I soci accomandanti hanno i seguenti diritti: utili; voto; recesso; liquidazione della quota sociale; comunicazione annuale del bilancio e del conto economico; richiesta di revoca degli amministratori; richiesta agli amministratori di notizie sull’andamento degli affari sociali; richiesta di consultazione di libri e altri documenti della società.
I soci accomandanti non sono tenuti alla restituzione degli utili riscossi in buona fede secondo il bilancio regolarmente approvato.
Soci accomandatari
I soci accomandatari rispondono solidalmente ed illimitatamente delle obbligazioni sociali, e a loro è attribuita l’amministrazione e la rappresentanza della società. Secondo l’art. 2318 c.c., hanno gli stessi diritti e obblighi dei soci delle S.n.c. (società in nome collettivo) e l’amministrazione della società può essere conferita soltanto a loro.

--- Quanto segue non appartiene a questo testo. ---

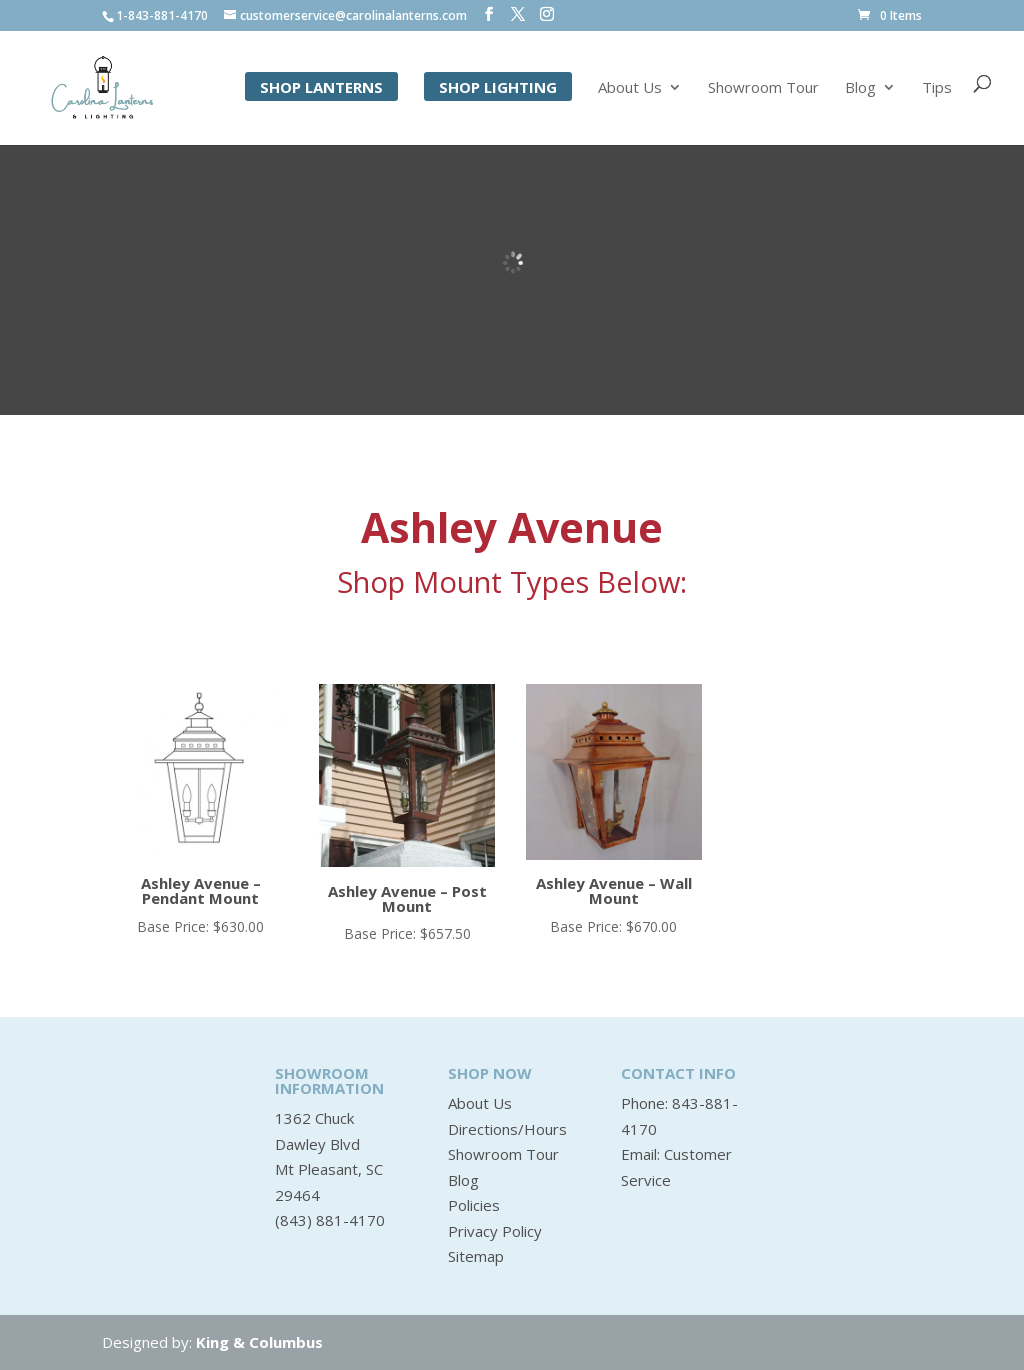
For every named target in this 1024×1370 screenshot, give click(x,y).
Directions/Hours (507, 1129)
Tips (937, 88)
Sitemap (476, 1256)
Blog (860, 88)
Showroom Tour (763, 88)
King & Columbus (259, 1342)
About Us (630, 88)
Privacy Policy (495, 1231)
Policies (474, 1205)
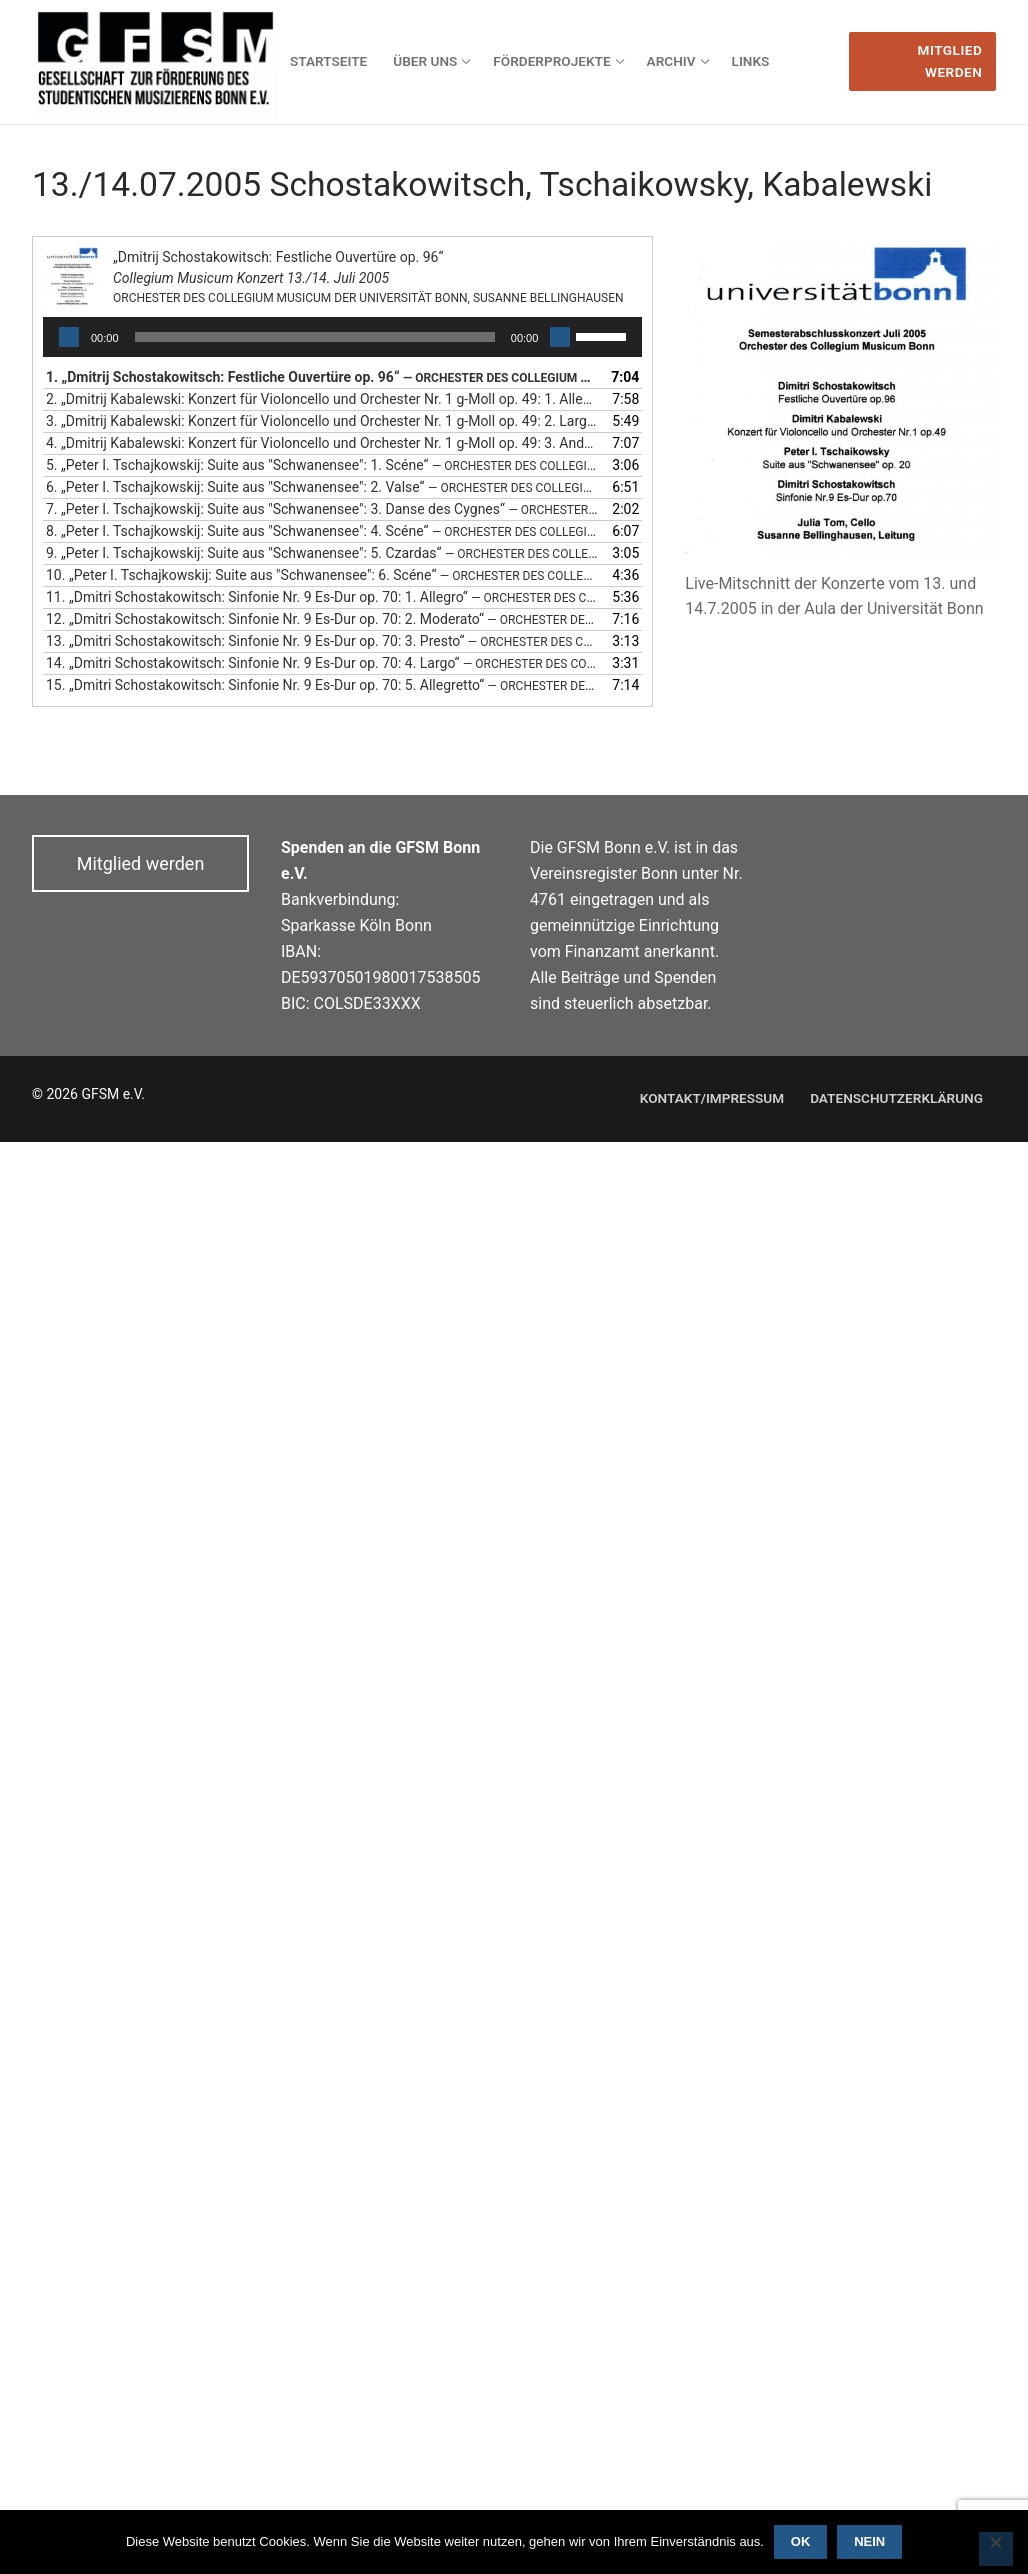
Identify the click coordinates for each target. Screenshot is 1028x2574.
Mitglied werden (950, 61)
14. (322, 663)
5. (322, 465)
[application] (342, 337)
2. (322, 399)
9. (322, 553)
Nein (869, 2541)
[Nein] (996, 2549)
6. (322, 487)
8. (322, 531)
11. (322, 597)
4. (322, 443)
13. (322, 641)
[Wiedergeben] (69, 337)
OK (801, 2541)
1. (322, 377)
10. (322, 575)
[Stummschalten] (560, 337)
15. (322, 685)
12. (322, 619)
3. (322, 421)
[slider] (315, 337)
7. (322, 509)
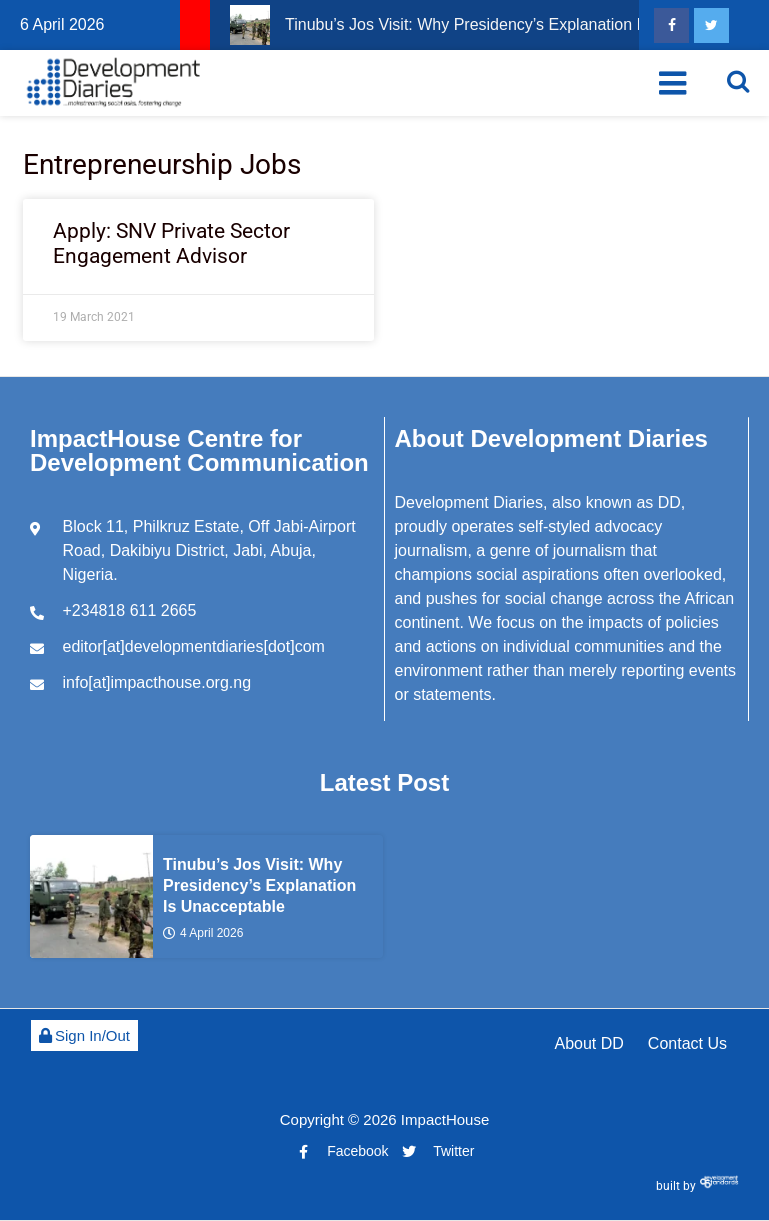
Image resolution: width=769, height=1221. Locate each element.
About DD (588, 1043)
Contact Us (687, 1043)
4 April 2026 (203, 933)
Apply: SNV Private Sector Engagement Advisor (171, 243)
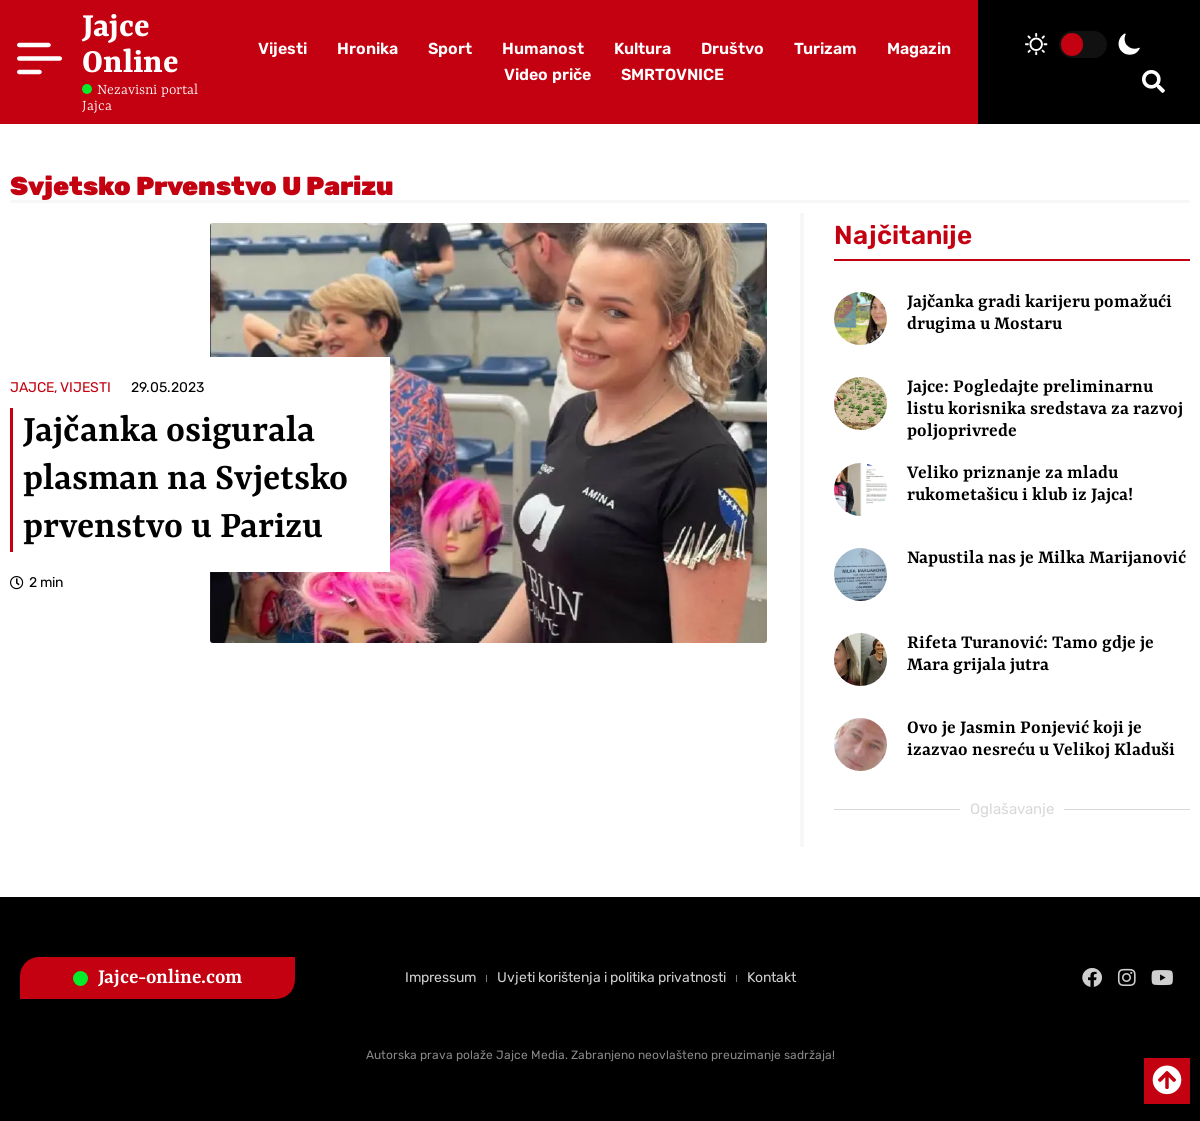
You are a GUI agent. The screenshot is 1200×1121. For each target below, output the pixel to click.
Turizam (825, 48)
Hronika (367, 48)
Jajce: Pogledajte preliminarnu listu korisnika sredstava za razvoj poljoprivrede (1045, 409)
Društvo (732, 48)
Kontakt (771, 977)
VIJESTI (85, 387)
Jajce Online (130, 46)
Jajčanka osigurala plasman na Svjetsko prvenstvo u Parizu (185, 480)
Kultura (642, 48)
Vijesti (282, 48)
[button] (1153, 81)
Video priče (547, 74)
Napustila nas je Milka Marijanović (1046, 558)
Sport (450, 48)
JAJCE (32, 387)
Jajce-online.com (170, 978)
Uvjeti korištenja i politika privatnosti (611, 977)
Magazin (919, 48)
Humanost (543, 48)
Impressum (440, 977)
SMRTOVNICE (672, 74)
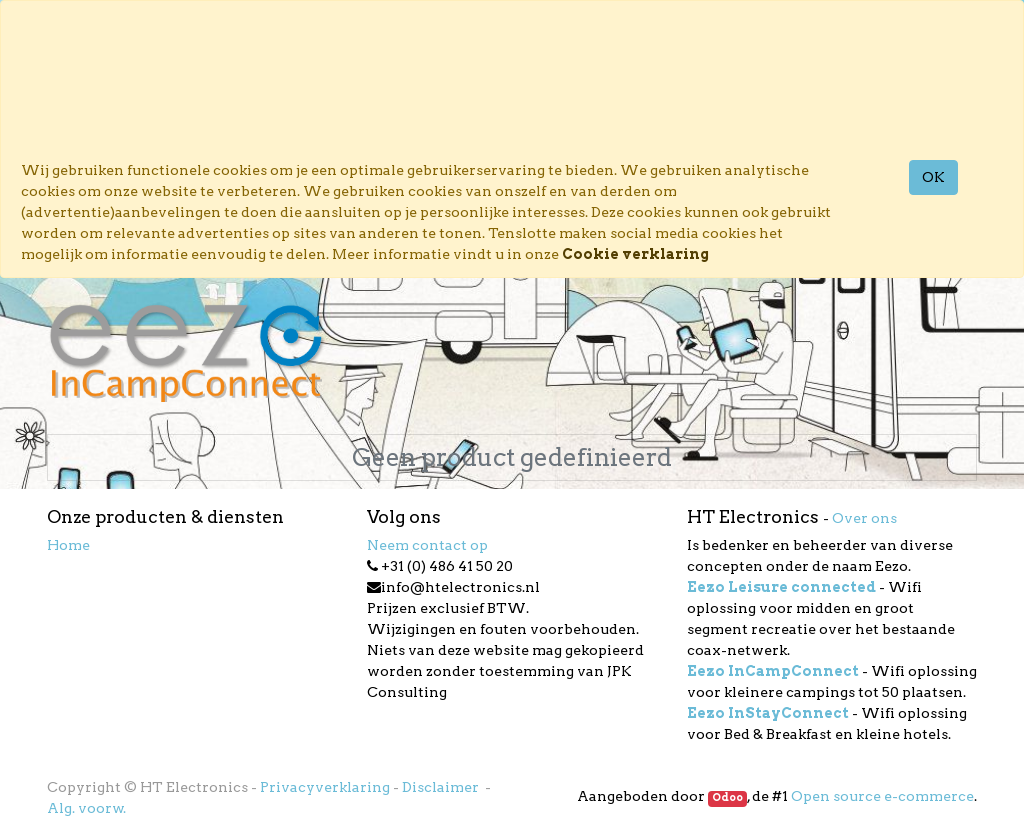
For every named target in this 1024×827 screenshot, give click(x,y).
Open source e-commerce (882, 796)
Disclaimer (442, 787)
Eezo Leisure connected (781, 587)
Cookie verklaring (635, 254)
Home (68, 545)
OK (933, 177)
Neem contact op (427, 545)
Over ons (864, 518)
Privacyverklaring (325, 787)
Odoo (727, 797)
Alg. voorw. (86, 808)
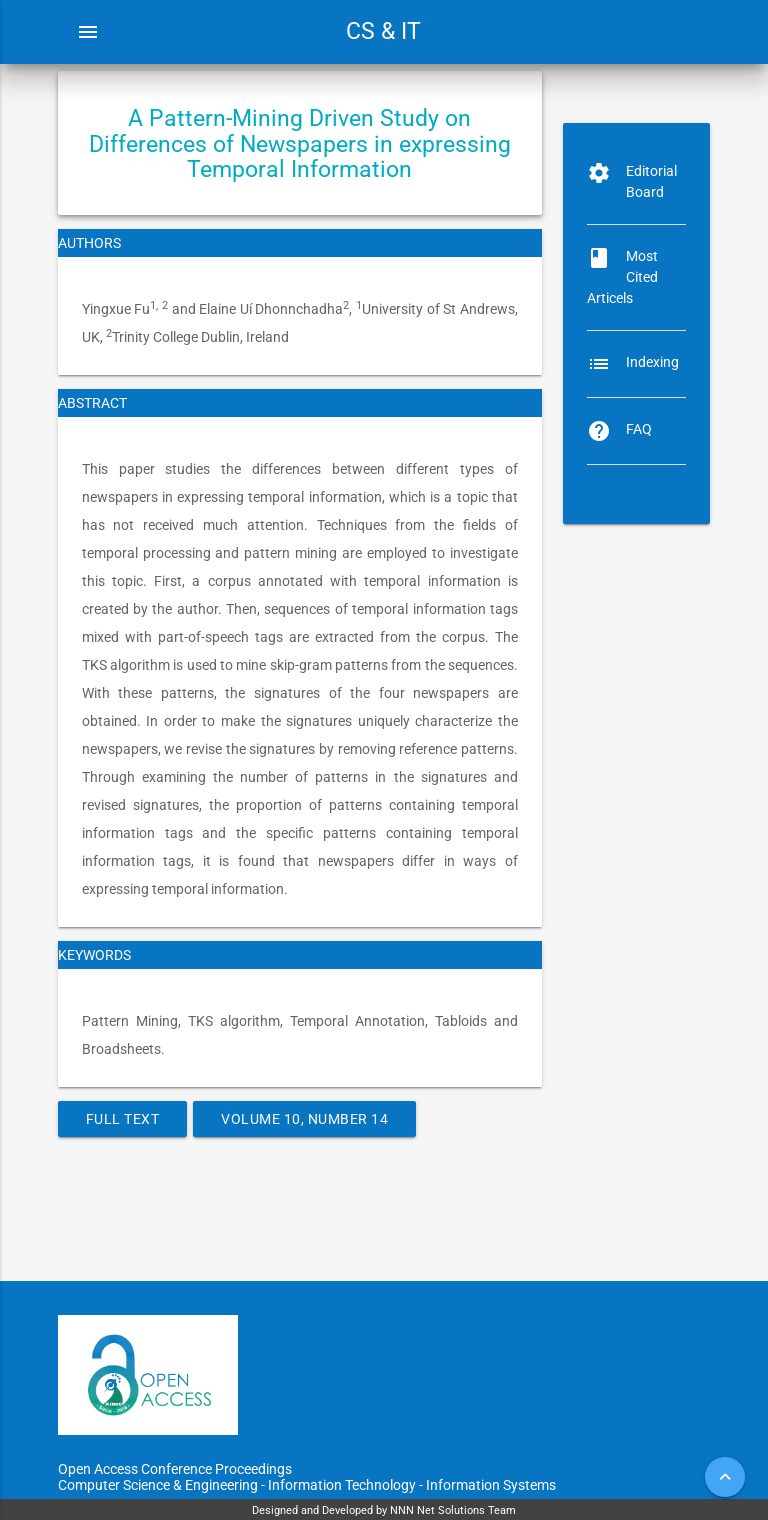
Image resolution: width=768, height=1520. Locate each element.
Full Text (123, 1119)
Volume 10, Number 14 (304, 1119)
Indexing (652, 362)
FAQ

Al socio accomandatario spettano i seguenti diritti: amministrazione società; utili; voto; nomina o revoca degli amministratori; recesso; liquidazione della quota.
Tra gli obblighi: effettuare i conferimenti a fronte della quota sottoscritta; rispondere solidalmente, illimitatamente e sussidiariamente delle obbligazioni sociali; il divieto di concorrenza.
Fallimento e responsabilità dei soci
Ai sensi del dlgs n.169/2007 (art. 147) – norma vigente in tema di fallimento -la sentenza che dichiara il fallimento di una società appartenente a uno dei tipi regolati nei capi III, IV e VI del Titolo V del Libro quinto del codice civile – società semplice, società in nome collettivo e società in accomandita semplice – produce automaticamente anche il fallimento dei soci accomandatari (pur se non persone fisiche, illimitatamente responsabili.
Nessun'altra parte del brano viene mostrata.